A day off from being me

Today I wanted a break from everyone and everything. No more animals and work. Just one day off from all this.

So I fed all the animals, and made sure they had everything they wanted while OH gave the dogs a long walk and we drove away from home sans dogs, horses, ponies, ducks, cat, etc.

We had been invited out for lunch by friends who live on the other side of the island. For lunch we had Chinese hotpot – my favourite and we ate and chatted all afternoon, which was totally perfect. I didn’t have to think about anything – apart from what next to put in the hotpot, always a dilemma.

I also had a tarot reading – a three card spread, I think it’s called, using a layered technique of transparent cards. It was fascinating, very interesting and uncannily spot on. I have had a tarot reading done many years ago but nothing quite like this. There was no hiding, if you know what I mean. The cards were direct and to the point. Each one.  Joy’s intuitive interpretation and guidance gave me a much-needed grounding and better perception of my life and future. I thoroughly recommend.

So today was something completely different and now I feel far more relaxed and happy. My life has perspective. I can do this, I tell myself. I most definitely can.

Joy Therapies – Joy has a Facebook page and says “I’m Joy Perino Saloschin and I offer reiki, past life regression, theta healing, tarot readings, and hypnotherapy, covering a wide range of issues such as weight loss, stress and anxiety, sleep problems, smoking, fears and phobias. PM me for more info.”  (she can work over Zoom too)

 

Sleep Well, Edna

Goodnight Edna. It was the right decision. I know that. The vet came and she agreed there were no miracle cures and it was time. Edna went to sleep in my arms and she will rest in pain-free peace.

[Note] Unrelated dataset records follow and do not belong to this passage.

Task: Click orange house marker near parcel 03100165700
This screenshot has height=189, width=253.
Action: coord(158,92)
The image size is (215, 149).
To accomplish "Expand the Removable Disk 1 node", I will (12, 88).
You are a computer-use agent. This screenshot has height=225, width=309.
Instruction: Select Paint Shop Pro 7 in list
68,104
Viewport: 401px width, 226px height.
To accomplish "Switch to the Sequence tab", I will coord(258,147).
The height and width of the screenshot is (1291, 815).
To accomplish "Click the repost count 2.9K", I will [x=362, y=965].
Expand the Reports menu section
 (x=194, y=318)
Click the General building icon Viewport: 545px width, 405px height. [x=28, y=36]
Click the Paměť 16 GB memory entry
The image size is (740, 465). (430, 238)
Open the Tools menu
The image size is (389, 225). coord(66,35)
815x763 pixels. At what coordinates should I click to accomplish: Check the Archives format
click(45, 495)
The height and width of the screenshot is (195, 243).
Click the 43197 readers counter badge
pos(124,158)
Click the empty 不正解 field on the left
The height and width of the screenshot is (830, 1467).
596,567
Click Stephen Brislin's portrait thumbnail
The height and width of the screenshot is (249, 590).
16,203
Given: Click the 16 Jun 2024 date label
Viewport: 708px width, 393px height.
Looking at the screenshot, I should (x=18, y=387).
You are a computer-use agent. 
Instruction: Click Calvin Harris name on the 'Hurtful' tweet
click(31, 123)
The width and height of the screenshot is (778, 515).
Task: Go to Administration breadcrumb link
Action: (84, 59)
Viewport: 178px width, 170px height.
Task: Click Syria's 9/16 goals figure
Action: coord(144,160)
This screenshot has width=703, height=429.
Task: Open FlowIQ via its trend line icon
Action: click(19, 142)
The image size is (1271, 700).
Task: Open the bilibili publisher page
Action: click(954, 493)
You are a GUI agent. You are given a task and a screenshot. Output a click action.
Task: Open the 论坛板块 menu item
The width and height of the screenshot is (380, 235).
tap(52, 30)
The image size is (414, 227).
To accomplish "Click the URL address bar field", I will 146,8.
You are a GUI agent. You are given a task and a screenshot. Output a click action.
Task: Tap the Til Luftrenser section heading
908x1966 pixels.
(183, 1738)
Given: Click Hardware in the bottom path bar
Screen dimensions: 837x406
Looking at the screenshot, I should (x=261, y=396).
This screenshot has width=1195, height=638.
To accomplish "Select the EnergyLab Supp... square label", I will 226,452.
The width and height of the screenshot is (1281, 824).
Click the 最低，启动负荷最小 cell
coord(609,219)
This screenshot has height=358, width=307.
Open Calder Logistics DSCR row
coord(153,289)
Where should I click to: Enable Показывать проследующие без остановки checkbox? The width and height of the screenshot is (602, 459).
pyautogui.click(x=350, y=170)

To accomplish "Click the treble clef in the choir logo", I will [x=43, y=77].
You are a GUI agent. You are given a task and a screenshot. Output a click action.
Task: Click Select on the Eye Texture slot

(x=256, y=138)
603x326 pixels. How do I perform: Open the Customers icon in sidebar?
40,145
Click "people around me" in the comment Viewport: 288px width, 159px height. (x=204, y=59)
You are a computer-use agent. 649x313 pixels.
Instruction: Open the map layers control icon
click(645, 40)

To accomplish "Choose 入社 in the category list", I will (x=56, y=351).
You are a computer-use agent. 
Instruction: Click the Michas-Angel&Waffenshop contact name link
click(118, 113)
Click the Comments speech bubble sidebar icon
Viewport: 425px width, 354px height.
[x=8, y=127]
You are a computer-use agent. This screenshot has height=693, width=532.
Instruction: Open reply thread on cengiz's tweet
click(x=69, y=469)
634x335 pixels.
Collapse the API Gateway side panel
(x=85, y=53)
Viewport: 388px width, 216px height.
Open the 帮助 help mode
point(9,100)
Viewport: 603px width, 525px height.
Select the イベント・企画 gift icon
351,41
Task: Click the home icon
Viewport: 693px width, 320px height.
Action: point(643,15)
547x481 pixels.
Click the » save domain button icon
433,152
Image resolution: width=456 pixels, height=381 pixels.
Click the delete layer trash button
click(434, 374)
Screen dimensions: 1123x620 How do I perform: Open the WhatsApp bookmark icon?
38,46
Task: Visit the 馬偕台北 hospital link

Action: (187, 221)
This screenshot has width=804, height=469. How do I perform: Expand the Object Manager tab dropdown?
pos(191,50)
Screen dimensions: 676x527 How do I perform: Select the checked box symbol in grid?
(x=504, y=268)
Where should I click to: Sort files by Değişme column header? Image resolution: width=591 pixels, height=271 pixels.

I shan’t forget Edna. She was one amazing lady.

Floss and I first met Edna and Madge, her daughter, in January 2020 wandering on the hill road looking out of place and starving. Hill sheep survive fairly well in winter while Edna and Madge stuck out as very obviously not hill sheep. They were emaciated. I asked around and was quickly given permission to take them.

Apparently both sheep had been dumped with their ear tags cut out – I would like to put on record there is a special place in Hell waiting for the person who did that. It was obvious that Edna was a caddy (tame bottle-fed sheep) who had probably out-lived her useful purpose and was thrown out to die in the harsh environment of the hill in a Shetland winter. Someone knows who she and her daughter were.

Shetland sheep on my knees

Anyway, when Floss and I went with food to work out the logistics of moving the sheep off the hill and take them home, Edna immediately came up and put her front hooves on my shoulders, gazed into my eyes and willed me to take her and her daughter away. If sheep could communicate, she jolly well did that day. I could not refuse her. She needed me.

starving Shetland sheep eating

So they came home, put on weight and joined my little flock. They have stayed here ever since. For five years Edna has told me she has three breakfasts, yes please and thank you, with possibly a fourth. Her determination as well as a huge amount of wanting to live was what got her through.

My thoughts now are with Madge who I thought would never cope with this. But, at the moment, she has joined the rest of the sheep and seems fairly calm about the situation. I will keep a good eye on her.

Group of Shetland sheepLambie and Madge

I will miss Edna. She has taken a piece of my heart with her.